„Mother Africa – New Stories From Khayelitsha 2020", ein atemberaubendes Spektakel, geht in einer Neufassung von Georges Momboyé auf Tournee. Der 50-Jährige gilt als einer der bedeutendsten Theatermacher Afrikas.
Herr Momboyé, wie muss man sich Ihre Neufassung der Zirkusshow „Mother Africa" vorstellen?
Als Choreograf der neuen Fassung möchte ich den Geist Afrikas auf die Bühne bringen. Es gibt darin viele Tanzelemente, aber auch andere Formen der Bewegung.
Kann man das wahre Afrika überhaupt auf einer Bühne zeigen?
Das wahre Afrika zu zeigen ist sehr schwer, weil es so viele verschiedene Gesichter hat. Selbst ich weiß nicht genau, was das sein soll. Aber ich will die wahren Talente aus Afrika zeigen. Artisten, die den afrikanischen Spirit verstehen.
Was genau ist der „African Spirit"?
Man kann ihn sofort sehen, fühlen und riechen, wenn man in eine Vorstellung von „Mother Africa" kommt.

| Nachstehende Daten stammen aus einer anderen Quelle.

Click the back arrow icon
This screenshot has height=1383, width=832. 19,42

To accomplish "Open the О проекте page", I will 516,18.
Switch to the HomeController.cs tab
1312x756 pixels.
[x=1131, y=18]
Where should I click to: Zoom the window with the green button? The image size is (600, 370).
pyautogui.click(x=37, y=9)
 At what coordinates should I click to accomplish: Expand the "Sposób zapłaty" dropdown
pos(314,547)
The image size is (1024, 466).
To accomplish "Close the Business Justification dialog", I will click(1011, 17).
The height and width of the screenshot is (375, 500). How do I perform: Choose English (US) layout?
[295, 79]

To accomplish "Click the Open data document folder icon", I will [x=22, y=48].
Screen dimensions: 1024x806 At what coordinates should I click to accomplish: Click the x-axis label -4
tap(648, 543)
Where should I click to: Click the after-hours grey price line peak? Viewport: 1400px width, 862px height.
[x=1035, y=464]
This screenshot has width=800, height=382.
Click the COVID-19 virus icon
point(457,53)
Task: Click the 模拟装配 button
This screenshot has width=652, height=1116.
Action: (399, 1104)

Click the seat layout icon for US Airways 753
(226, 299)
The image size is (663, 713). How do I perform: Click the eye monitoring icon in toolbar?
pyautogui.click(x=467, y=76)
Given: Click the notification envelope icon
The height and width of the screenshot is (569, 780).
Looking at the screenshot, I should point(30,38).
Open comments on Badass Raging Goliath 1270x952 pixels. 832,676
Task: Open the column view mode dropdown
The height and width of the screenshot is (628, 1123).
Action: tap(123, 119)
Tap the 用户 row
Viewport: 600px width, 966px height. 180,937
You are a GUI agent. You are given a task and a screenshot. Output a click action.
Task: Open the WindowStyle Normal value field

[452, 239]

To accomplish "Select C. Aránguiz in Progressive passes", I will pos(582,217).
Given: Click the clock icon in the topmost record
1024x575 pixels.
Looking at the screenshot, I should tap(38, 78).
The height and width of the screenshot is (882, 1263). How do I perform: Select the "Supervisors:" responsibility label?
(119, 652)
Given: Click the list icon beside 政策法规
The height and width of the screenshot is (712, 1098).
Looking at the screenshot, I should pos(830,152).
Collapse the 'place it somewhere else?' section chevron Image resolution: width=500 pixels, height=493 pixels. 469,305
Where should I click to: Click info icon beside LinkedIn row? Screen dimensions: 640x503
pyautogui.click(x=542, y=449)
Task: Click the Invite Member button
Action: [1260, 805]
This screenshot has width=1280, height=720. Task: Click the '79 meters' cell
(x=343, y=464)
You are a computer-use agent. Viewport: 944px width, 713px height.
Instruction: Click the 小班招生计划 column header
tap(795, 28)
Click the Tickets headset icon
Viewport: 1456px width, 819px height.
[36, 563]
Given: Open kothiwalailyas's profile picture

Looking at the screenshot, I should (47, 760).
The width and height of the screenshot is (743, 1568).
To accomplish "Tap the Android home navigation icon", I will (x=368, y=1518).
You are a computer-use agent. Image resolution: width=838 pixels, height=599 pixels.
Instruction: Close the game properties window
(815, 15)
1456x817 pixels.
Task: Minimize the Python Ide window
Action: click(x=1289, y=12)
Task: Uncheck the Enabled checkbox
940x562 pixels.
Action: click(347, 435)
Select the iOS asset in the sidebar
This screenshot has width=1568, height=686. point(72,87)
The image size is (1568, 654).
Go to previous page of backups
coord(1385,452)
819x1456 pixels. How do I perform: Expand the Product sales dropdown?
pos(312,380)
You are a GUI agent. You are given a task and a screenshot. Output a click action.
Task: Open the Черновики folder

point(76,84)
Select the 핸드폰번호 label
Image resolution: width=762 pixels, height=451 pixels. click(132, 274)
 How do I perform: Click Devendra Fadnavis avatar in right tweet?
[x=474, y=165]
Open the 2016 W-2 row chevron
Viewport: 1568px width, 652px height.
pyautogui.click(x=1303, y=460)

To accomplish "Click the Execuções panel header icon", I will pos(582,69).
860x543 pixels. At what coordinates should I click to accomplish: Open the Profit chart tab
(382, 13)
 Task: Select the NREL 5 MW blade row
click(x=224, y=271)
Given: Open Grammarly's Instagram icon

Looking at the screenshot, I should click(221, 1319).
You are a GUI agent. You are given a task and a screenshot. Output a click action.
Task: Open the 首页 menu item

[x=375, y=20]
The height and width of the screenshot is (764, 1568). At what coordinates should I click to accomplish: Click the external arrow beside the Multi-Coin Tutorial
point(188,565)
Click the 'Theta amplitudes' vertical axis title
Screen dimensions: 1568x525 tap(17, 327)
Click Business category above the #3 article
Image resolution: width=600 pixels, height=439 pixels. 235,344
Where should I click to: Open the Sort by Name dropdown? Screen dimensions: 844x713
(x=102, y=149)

Das, was ich mit meinen Tänzern erarbeite, lebt von der Kommunikation zwischen den Künstlern und dem Publikum. Ich möchte einen direkten Dialog herstellen. Man soll verstehen, wie wir Afrikaner denken und fühlen.
Steht dieser Spirit für eine bestimmte Verhaltensweise?
Wenn du ein Talent hast und es verkümmern lässt, dann ist das ein Frevel. Ich möchte mit Leuten arbeiten, die sich ihrer Fähigkeiten bewusst sind. Auch wenn ich nicht weiß, wo mein Talent herkommt, muss ich jeden Tag dafür arbeiten. Ich darf meinen Körper und meinen Geist nicht mutwillig zerstören.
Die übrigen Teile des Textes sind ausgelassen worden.